Born in Mart, Texas, Thomas often shadowed his father who was a general practice doctor.
Later, he attended the University of Texas at Austin where he studied chemistry and chemical engineering, graduating with a Bachelor of Arts in 1941 and an Master's degree in 1943. While Thomas was an undergraduate he met his wife, Dorothy (Dottie) Martin while she was training to be journalist. They had three children. Thomas entered Harvard Medical School in 1943, receiving an Doctor of Medicine
in 1946. Dottie became a lab technician during this time to support the
family, and the pair worked closely thereafter.

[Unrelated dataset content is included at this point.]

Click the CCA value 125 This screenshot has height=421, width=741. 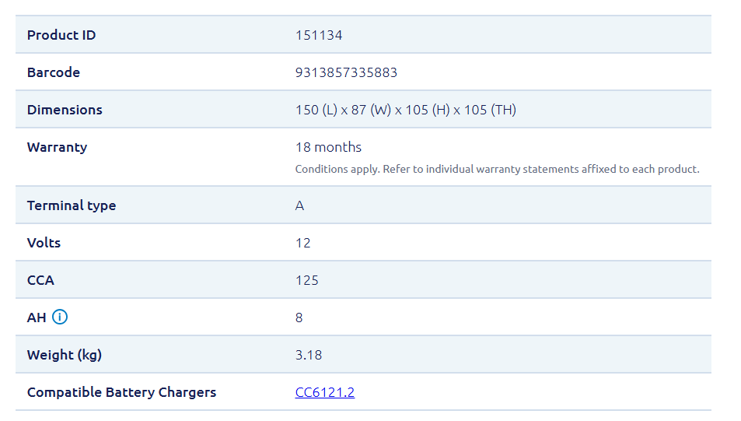click(306, 280)
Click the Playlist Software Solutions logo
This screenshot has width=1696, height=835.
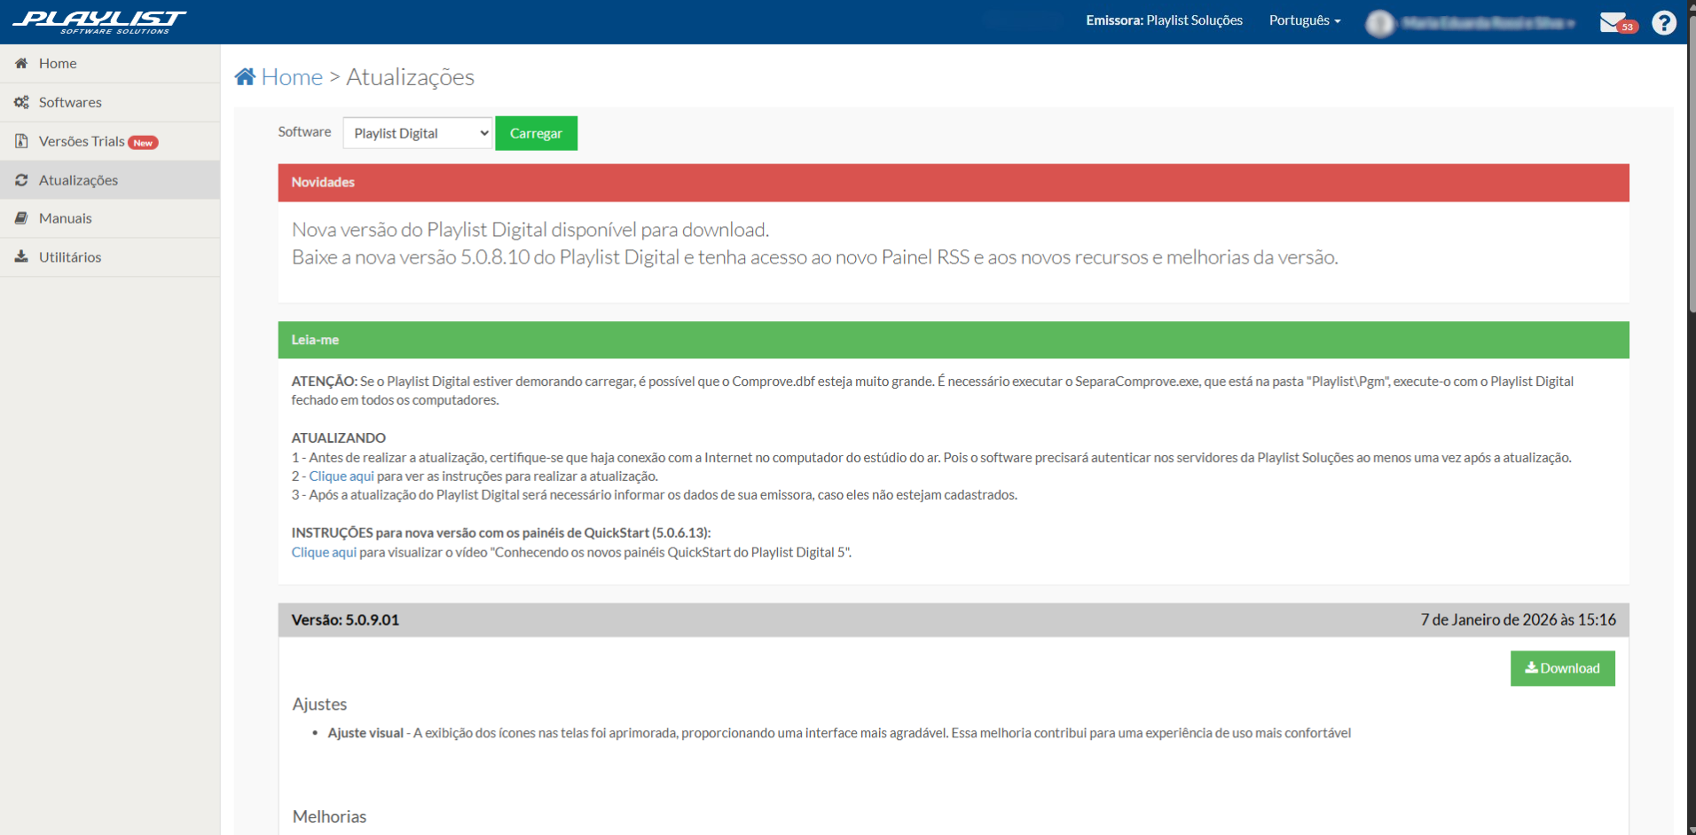pos(99,21)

He did his residency at Peter Bent Brigham Hospital before serving two years in the United States Army as an internist stationed in Germany.[3][4] "In 1955, he was appointed physician in chief at the Mary Imogene Bassett Hospital, now Bassett Medical Center, in Cooperstown, New York, an affiliate of Columbia University."[5]

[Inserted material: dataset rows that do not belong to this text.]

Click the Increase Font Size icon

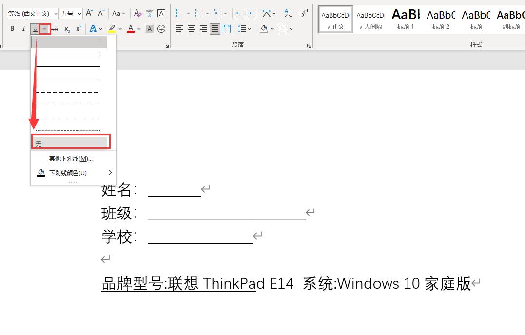(90, 13)

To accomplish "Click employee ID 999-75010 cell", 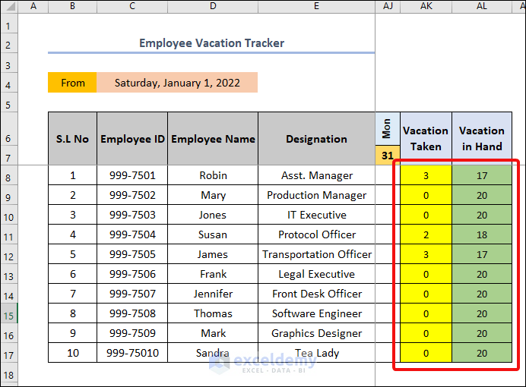I will [132, 353].
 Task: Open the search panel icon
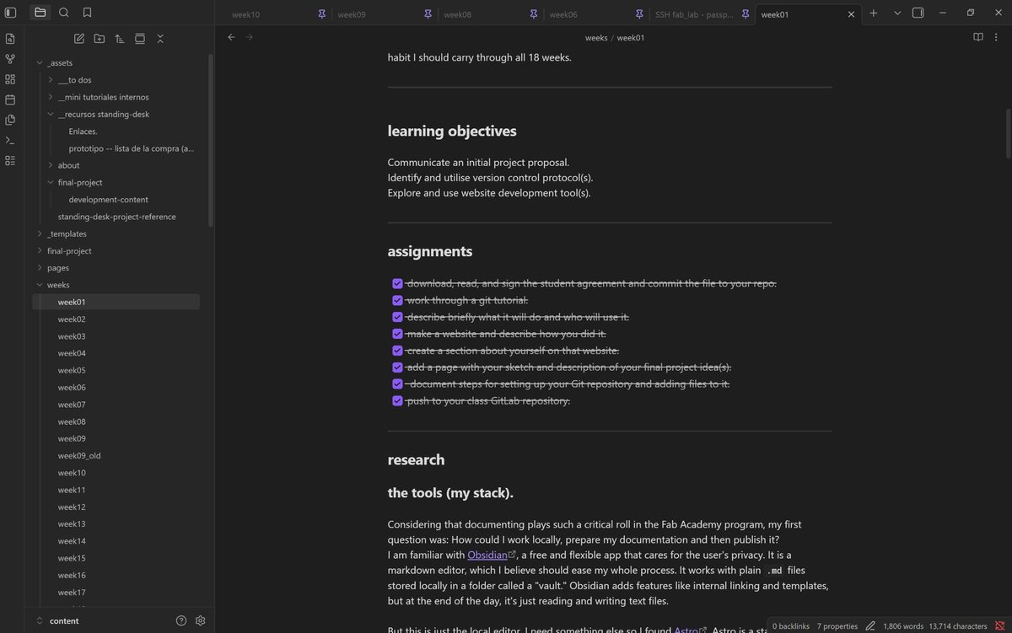click(x=64, y=13)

At Mary Imogene Bassett, he began to study rodents that received
lethal doses of radiation who were then saved by an infusion of marrow
cells. At the time, patients who underwent bone marrow transplantation
all died from infections or immune reactions that weren't seen in the rodent studies. Thomas began to use dogs as a model system. In 1963, he moved his lab to the United States Public Health Service in Seattle.[6]
Thomas also received National Medal of Science in 1990. In 2003 he was one of 22 Nobel laureates who signed the Humanist Manifesto.[7]